▶ [PROMPT] Can you recast every line of the items below as a numbered list, leaving out the blank lines?

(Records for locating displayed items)
--- begin ---

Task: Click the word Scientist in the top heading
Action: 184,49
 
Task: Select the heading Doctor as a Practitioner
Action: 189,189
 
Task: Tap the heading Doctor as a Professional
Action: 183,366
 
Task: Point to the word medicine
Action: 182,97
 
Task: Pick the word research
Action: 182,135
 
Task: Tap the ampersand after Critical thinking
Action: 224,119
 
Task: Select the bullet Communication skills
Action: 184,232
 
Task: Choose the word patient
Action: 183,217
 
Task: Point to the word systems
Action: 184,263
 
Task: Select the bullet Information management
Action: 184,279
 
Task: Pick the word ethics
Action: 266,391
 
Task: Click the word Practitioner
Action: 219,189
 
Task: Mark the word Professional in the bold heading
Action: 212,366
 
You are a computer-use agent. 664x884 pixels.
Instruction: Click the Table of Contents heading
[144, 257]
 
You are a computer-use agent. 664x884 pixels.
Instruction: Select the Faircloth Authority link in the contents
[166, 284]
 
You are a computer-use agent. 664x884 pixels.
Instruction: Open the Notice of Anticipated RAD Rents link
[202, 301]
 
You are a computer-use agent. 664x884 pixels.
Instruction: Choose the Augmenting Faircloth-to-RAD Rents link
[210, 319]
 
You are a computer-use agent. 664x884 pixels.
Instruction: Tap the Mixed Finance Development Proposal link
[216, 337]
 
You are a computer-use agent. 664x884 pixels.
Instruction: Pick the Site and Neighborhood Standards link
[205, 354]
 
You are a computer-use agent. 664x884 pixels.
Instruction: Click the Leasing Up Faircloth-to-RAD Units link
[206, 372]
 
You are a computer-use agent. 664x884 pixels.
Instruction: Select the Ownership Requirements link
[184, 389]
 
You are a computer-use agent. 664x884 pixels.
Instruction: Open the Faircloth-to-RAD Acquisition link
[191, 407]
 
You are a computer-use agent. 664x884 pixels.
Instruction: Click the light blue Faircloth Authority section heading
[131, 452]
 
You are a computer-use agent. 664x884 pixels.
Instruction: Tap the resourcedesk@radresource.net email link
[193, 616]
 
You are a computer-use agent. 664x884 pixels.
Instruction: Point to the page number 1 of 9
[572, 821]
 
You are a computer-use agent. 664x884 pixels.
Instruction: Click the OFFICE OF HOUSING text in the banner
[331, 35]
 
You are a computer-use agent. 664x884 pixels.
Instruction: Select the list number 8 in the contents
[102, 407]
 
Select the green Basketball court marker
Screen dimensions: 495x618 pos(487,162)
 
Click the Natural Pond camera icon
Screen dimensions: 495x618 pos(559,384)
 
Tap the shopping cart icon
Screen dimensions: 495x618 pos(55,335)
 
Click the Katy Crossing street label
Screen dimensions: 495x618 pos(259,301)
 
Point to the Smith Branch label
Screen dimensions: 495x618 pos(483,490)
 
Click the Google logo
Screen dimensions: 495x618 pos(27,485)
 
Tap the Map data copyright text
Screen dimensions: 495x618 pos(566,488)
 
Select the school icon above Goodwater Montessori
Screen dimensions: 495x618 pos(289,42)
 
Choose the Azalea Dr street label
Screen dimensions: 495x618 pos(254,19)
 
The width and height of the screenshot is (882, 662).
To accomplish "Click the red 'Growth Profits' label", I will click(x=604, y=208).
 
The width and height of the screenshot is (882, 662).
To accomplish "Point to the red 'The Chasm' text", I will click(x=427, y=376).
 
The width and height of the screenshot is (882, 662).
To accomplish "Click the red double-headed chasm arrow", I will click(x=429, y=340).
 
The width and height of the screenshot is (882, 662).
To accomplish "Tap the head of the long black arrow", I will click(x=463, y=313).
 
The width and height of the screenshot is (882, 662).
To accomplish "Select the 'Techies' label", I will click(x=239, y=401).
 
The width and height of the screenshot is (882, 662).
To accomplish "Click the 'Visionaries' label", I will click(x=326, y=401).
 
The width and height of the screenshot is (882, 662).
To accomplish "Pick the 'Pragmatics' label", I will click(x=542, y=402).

--- end ---

▶ [SOLUTION TO THIS EXERCISE]
1. Task: Click the word Scientist in the top heading
2. Action: 184,49
3. Task: Select the heading Doctor as a Practitioner
4. Action: 189,189
5. Task: Tap the heading Doctor as a Professional
6. Action: 183,366
7. Task: Point to the word medicine
8. Action: 182,97
9. Task: Pick the word research
10. Action: 182,135
11. Task: Tap the ampersand after Critical thinking
12. Action: 224,119
13. Task: Select the bullet Communication skills
14. Action: 184,232
15. Task: Choose the word patient
16. Action: 183,217
17. Task: Point to the word systems
18. Action: 184,263
19. Task: Select the bullet Information management
20. Action: 184,279
21. Task: Pick the word ethics
22. Action: 266,391
23. Task: Click the word Practitioner
24. Action: 219,189
25. Task: Mark the word Professional in the bold heading
26. Action: 212,366
27. You are a computer-use agent. 664x884 pixels.
28. Instruction: Click the Table of Contents heading
29. [144, 257]
30. You are a computer-use agent. 664x884 pixels.
31. Instruction: Select the Faircloth Authority link in the contents
32. [166, 284]
33. You are a computer-use agent. 664x884 pixels.
34. Instruction: Open the Notice of Anticipated RAD Rents link
35. [202, 301]
36. You are a computer-use agent. 664x884 pixels.
37. Instruction: Choose the Augmenting Faircloth-to-RAD Rents link
38. [210, 319]
39. You are a computer-use agent. 664x884 pixels.
40. Instruction: Tap the Mixed Finance Development Proposal link
41. [216, 337]
42. You are a computer-use agent. 664x884 pixels.
43. Instruction: Pick the Site and Neighborhood Standards link
44. [205, 354]
45. You are a computer-use agent. 664x884 pixels.
46. Instruction: Click the Leasing Up Faircloth-to-RAD Units link
47. [206, 372]
48. You are a computer-use agent. 664x884 pixels.
49. Instruction: Select the Ownership Requirements link
50. [184, 389]
51. You are a computer-use agent. 664x884 pixels.
52. Instruction: Open the Faircloth-to-RAD Acquisition link
53. [191, 407]
54. You are a computer-use agent. 664x884 pixels.
55. Instruction: Click the light blue Faircloth Authority section heading
56. [131, 452]
57. You are a computer-use agent. 664x884 pixels.
58. Instruction: Tap the resourcedesk@radresource.net email link
59. [193, 616]
60. You are a computer-use agent. 664x884 pixels.
61. Instruction: Point to the page number 1 of 9
62. [572, 821]
63. You are a computer-use agent. 664x884 pixels.
64. Instruction: Click the OFFICE OF HOUSING text in the banner
65. [331, 35]
66. You are a computer-use agent. 664x884 pixels.
67. Instruction: Select the list number 8 in the contents
68. [102, 407]
69. Select the green Basketball court marker
70. Screen dimensions: 495x618 pos(487,162)
71. Click the Natural Pond camera icon
72. Screen dimensions: 495x618 pos(559,384)
73. Tap the shopping cart icon
74. Screen dimensions: 495x618 pos(55,335)
75. Click the Katy Crossing street label
76. Screen dimensions: 495x618 pos(259,301)
77. Point to the Smith Branch label
78. Screen dimensions: 495x618 pos(483,490)
79. Click the Google logo
80. Screen dimensions: 495x618 pos(27,485)
81. Tap the Map data copyright text
82. Screen dimensions: 495x618 pos(566,488)
83. Select the school icon above Goodwater Montessori
84. Screen dimensions: 495x618 pos(289,42)
85. Choose the Azalea Dr street label
86. Screen dimensions: 495x618 pos(254,19)
87. The width and height of the screenshot is (882, 662).
88. To accomplish "Click the red 'Growth Profits' label", I will click(x=604, y=208).
89. The width and height of the screenshot is (882, 662).
90. To accomplish "Point to the red 'The Chasm' text", I will click(x=427, y=376).
91. The width and height of the screenshot is (882, 662).
92. To accomplish "Click the red double-headed chasm arrow", I will click(x=429, y=340).
93. The width and height of the screenshot is (882, 662).
94. To accomplish "Tap the head of the long black arrow", I will click(x=463, y=313).
95. The width and height of the screenshot is (882, 662).
96. To accomplish "Select the 'Techies' label", I will click(x=239, y=401).
97. The width and height of the screenshot is (882, 662).
98. To accomplish "Click the 'Visionaries' label", I will click(x=326, y=401).
99. The width and height of the screenshot is (882, 662).
100. To accomplish "Pick the 'Pragmatics' label", I will click(x=542, y=402).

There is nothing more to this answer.